Chris Greer, better known by his stage name DJ Mayonnaise, is an alternative hip hop producer and DJ from Portland, Maine. He has released two albums on Anticon.

History
DJ Mayonnaise released his debut album 55 Stories on Anticon in 1999.

From 1999 to 2003, he produced several tracks for underground hip hop artists such as Deep Puddle Dynamics and Sage Francis.

He was also a member of So-Called Artists along with Sole and Alias. The trio released one album, Paint by Number Songs, on Mush Records in 2001.

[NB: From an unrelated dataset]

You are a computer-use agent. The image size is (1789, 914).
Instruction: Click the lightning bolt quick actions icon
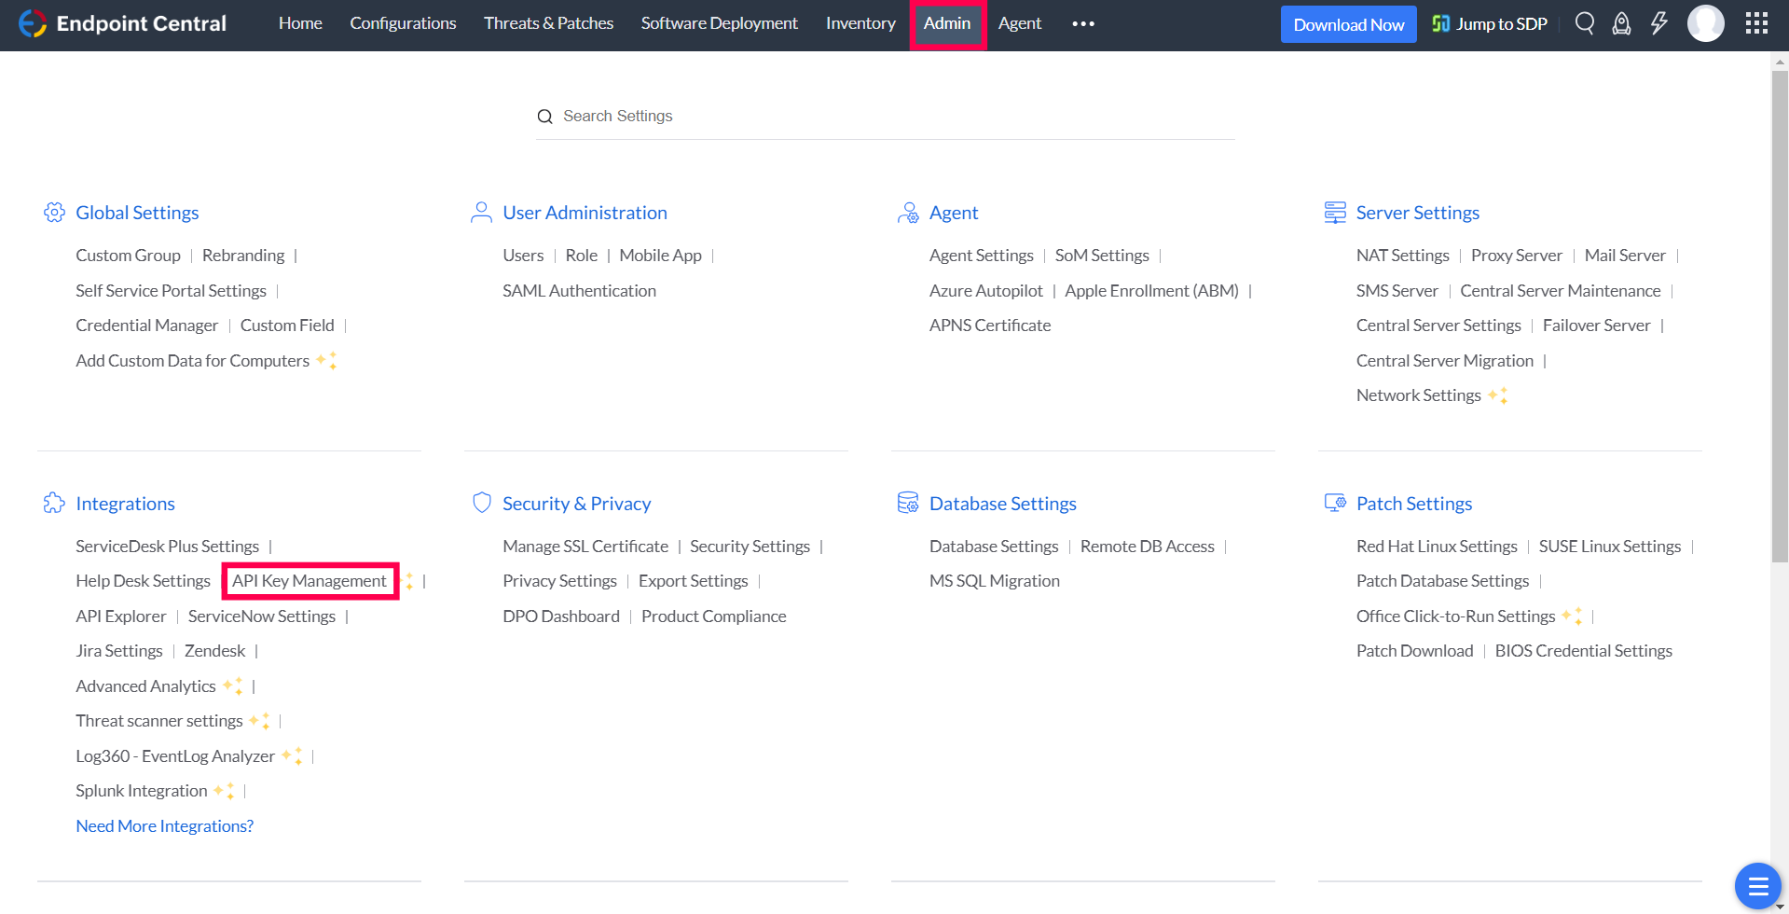click(1658, 23)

DJ Mayonnaise's second solo album Still Alive was released on Anticon in 2007. "Strateegery," a track from the album, features rapper K-the-I???. Richard Foster of Incendiary Magazine praised Still Alive as "a great record. Highly recommended." ALARM Magazine listed the album on "In Rotation."

Discography
Albums
 55 Stories (Anticon, 1999)
 Paint by Number Songs (Mush Records, 2001) (with Alias & Sole, as So-Called Artists)
 Still Alive (Anticon, 2007)

Production credits
 Deep Puddle Dynamics - "Slight" from The Taste of Rain... Why Kneel? (1999)
 Deep Puddle Dynamics - "Exist" from The Taste of Rain... Why Kneel? (1999)
 Sole - "MC Howard Hughes" from Bottle of Humans (2000)
 Anticon - "We Ain't Fessin'" on Giga Single (2001)
 Anticon - "We Ain't Fessin' (Double Quotes)" from We Ain't Fessin' (Double Quotes) (2002)
 Sage Francis - "Inherited Scars" from Personal Journals (2002)
 Sage Francis - "Personal Journalist" from Personal Journals (2002)
 Alias - "Inspirations Passing" from The Other Side of the Looking Glass (2002)
 Bleubird - "Duct Tape Rubber Room" from  Pilgrim of St. Zotique 12" (2006)
 Alias - "Dahorses" from Fever Dream (2011)
 Buck 65 - "Gates of Hell" from Neverlove (2014)

Compilation appearances
 "Propaganda (Intro)" "Interlude" on Music for the Advancement of Hip Hop (1999)
 "Go (Away and Think)" with Jel on Ropeladder 12 (2000)
 "Ode to the Modern Woman" on Giga Single (2001)

References

External links
 Official website

Anticon
American hip hop record producers
Living people
Year of birth missing (living people)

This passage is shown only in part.